Potency comparisons between ANCOBON and ECOZA depend on the specific clinical indication. These are agents from distinct pharmacological classes and are not directly interchangeable by dose. A physician or clinical pharmacist should guide any therapeutic switching decisions.

3. What is the standard dosing for ANCOBON vs ECOZA?

The standard adult dose of ANCOBON is: 50-150 mg/kg/day orally divided every 6 hours; intravenous dosing: 50-150 mg/kg/day divided every 12 hours.. The standard adult dose of ECOZA is: For vulvovaginal candidiasis: One vaginal suppository (150 mg) inserted intravaginally at bedtime for 3 consecutive days. For cutaneous candidiasis: Apply cream (1%) to affected area twice daily for 2-4 weeks.. Dosing should always be individualized based on indication, renal and hepatic function, age, and other patient factors.

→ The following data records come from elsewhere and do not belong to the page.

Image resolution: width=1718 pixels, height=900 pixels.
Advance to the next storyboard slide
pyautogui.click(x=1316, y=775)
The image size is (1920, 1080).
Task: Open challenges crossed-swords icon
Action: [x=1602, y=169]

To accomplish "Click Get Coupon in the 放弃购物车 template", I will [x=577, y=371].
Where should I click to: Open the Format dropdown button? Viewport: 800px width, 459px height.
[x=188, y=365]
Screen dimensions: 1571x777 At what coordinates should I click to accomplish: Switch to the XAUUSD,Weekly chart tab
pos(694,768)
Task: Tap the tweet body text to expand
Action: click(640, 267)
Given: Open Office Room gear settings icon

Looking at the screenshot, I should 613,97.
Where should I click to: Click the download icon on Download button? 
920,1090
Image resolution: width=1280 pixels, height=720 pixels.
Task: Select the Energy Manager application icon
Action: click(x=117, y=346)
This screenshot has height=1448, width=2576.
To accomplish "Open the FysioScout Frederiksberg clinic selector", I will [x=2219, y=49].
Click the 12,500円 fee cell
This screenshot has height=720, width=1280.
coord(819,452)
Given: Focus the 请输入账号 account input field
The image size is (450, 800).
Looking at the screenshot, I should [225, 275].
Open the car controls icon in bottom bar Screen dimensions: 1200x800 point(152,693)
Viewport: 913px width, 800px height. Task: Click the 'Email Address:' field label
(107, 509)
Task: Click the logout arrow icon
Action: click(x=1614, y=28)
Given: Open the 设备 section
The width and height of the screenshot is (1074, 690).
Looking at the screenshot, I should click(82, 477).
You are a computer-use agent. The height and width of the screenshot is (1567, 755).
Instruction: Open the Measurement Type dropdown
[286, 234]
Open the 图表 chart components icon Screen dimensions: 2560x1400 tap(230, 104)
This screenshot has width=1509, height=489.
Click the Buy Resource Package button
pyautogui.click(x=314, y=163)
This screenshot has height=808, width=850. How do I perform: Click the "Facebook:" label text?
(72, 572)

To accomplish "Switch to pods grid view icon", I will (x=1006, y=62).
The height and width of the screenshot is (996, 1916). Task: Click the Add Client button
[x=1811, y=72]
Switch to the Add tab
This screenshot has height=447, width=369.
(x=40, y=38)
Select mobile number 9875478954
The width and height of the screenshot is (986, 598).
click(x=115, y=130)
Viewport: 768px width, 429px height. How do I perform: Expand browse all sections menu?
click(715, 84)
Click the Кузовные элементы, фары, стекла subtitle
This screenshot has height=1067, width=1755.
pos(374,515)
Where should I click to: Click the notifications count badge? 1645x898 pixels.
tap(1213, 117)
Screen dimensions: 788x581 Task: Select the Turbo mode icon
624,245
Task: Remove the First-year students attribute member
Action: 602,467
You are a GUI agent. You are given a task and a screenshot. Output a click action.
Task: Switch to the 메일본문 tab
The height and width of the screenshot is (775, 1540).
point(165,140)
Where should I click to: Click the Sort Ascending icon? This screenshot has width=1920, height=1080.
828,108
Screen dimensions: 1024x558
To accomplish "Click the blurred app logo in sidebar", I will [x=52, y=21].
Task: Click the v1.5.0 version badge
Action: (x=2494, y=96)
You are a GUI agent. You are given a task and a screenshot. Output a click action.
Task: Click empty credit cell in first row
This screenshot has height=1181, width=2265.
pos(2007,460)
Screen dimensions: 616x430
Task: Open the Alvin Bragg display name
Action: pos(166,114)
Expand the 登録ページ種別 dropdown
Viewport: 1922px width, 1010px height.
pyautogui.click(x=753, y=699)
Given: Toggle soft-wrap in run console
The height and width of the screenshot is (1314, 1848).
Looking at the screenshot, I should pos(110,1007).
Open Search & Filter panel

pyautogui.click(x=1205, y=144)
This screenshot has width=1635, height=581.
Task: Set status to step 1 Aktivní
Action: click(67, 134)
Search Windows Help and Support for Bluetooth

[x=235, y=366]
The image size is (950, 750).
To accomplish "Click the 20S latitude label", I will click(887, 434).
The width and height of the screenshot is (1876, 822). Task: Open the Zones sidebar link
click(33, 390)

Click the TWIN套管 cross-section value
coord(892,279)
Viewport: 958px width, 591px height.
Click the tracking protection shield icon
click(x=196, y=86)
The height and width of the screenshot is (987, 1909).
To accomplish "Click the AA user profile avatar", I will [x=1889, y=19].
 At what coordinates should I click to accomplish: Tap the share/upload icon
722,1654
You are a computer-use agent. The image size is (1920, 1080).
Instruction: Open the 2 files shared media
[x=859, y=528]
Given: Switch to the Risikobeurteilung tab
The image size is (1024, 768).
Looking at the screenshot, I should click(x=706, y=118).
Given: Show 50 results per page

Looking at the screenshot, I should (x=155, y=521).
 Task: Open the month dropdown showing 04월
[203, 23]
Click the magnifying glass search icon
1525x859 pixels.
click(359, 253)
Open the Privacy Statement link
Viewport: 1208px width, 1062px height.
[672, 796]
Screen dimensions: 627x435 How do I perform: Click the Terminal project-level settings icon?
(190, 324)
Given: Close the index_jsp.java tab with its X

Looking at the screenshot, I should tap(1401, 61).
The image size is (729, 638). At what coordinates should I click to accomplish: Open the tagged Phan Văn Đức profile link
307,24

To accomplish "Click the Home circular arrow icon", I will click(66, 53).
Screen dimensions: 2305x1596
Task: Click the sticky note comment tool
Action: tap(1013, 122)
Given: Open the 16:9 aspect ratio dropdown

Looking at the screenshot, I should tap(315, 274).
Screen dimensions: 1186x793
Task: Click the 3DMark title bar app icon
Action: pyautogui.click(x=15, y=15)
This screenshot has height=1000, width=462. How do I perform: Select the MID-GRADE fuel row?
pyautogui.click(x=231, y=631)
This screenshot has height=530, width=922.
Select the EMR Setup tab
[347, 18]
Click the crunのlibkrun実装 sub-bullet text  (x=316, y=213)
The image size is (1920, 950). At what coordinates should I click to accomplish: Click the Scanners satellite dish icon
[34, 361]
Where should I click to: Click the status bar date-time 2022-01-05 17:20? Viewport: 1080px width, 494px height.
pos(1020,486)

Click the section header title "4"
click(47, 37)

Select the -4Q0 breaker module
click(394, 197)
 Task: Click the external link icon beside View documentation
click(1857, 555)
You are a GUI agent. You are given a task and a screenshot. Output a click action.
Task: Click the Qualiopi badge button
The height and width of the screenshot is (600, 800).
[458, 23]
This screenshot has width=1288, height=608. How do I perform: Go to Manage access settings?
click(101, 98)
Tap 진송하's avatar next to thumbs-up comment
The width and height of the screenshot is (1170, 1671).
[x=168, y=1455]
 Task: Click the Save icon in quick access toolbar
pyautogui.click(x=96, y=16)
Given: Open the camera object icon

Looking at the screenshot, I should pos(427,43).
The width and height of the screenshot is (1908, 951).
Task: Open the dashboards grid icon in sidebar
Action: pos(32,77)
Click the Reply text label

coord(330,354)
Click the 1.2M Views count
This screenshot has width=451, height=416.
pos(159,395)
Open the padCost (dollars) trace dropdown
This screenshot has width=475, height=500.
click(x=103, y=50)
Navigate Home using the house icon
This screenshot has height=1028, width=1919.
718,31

4. Can you take ANCOBON and ECOZA together?

No direct drug-drug interaction has been formally documented between ANCOBON and ECOZA in current clinical databases. However, individual patient risk factors including other medications, organ function, and comorbidities should always be evaluated by a qualified healthcare provider.

5. Are ANCOBON and ECOZA safe during pregnancy?

The maternal-fetal safety profiles differ. ANCOBON is classified as Category C. Flucytosine (ANCOBON) is teratogenic in animal studies, causing cleft palate, skeletal anomalies, and fetal resorption. Human data are limited; use in pregnancy only if clearly nee. ECOZA is classified as Category C. ECOZA (econazole nitrate) is pregnancy category C. First trimester: no adequate studies; avoid unless benefit outweighs risk. Second/third trimester: minimal absorption after topic. Always consult a maternal-fetal medicine specialist before taking either drug during pregnancy or lactation.